The government should extend the increase in capital allowances announced in April for another year in the next budget to help struggling engineering firms invest in new equipment, manufacturers’ organisation the EEF has said.
Data from the EEF suggest investment in new machinery has fallen off a cliff in the past two quarters, with the rate of decline comparing unfavourably to the recessions of the 1980s and 1990s. The EEF said the fall in investment in the last quarter had been the sharpest on record.

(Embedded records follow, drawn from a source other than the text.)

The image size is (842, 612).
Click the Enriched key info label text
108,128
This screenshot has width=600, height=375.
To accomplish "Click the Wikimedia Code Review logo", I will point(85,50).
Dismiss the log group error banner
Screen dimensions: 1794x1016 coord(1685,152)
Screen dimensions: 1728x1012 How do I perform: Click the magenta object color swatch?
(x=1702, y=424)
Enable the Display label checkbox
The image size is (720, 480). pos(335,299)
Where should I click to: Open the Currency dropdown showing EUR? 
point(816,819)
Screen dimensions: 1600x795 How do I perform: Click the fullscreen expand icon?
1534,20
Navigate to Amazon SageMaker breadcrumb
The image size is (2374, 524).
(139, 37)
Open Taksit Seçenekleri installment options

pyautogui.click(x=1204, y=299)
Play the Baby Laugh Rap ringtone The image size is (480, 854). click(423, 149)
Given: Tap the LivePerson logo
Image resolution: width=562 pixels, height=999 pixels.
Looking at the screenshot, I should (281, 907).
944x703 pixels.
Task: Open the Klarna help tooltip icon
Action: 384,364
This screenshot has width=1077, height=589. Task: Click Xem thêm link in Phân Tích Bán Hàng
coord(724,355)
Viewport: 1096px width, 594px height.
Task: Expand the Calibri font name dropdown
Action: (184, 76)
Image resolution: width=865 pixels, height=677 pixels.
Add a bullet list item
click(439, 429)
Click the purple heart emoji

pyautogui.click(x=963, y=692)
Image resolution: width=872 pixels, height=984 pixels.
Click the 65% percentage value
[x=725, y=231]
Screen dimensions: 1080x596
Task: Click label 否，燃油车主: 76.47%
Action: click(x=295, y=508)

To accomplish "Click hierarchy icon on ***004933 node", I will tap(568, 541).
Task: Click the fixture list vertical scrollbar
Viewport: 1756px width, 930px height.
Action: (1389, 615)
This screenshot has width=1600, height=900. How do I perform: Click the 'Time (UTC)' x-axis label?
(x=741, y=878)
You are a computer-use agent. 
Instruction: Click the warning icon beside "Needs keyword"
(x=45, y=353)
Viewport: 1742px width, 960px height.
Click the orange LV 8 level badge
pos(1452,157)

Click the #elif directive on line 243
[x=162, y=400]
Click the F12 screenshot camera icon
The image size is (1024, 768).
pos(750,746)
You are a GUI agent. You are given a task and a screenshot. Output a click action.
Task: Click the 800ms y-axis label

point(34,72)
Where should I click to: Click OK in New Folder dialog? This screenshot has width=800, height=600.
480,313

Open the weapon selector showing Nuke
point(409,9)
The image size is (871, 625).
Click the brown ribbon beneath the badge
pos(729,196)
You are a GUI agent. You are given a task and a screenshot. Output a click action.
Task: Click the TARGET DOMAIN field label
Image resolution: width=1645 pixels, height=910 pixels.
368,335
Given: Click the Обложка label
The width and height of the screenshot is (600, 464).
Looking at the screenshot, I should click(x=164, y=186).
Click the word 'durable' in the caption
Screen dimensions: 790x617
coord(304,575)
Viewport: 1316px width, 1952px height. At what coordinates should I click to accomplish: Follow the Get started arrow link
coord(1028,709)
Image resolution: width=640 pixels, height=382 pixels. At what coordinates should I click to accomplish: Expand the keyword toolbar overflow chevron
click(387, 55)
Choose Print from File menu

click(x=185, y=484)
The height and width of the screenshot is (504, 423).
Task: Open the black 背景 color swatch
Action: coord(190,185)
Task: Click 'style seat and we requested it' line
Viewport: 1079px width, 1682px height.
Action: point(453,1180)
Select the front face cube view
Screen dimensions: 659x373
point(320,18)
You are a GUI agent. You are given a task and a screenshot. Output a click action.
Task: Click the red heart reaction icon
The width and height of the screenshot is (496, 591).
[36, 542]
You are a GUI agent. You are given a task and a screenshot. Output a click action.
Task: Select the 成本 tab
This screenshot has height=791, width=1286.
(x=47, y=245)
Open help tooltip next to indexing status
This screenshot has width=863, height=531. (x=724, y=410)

Investment was said to be £1 billion lower in the second quarter of the year compared with the same period in 2008.
Lee Hopley, EEF head of economic policy, said that the government needed to extend the increased capital allowance for another year to allow manufacturers to take advantage of the incentive to invest in kit.
“In order for companies to capitalise on the allowances and make sure that they are geared up with the right kit for the long run, the government must provide not just a stable business environment but extend the increased capital allowance for another 12 months,” she said.
She said companies were currently struggling to take advantage of the incentive with demand uncertain and cashflow constraints. “That’s really offset any incentive that the increased capital allowance has provided over the last couple of quarters. Investment has been a hefty casualty of this recession.”
Hopley added that long-term investment was needed to stave off the threat of competitors in emerging economies. “Companies need to constantly reinvest to make sure they are ahead of competitors in China and India. The longer term strength of the industry relies on ongoing investment in machinery and equipment.”
She said that it was too early to say that there were “concrete” signs of a recovery in industry. “Things are really bumping along the bottom at the moment.”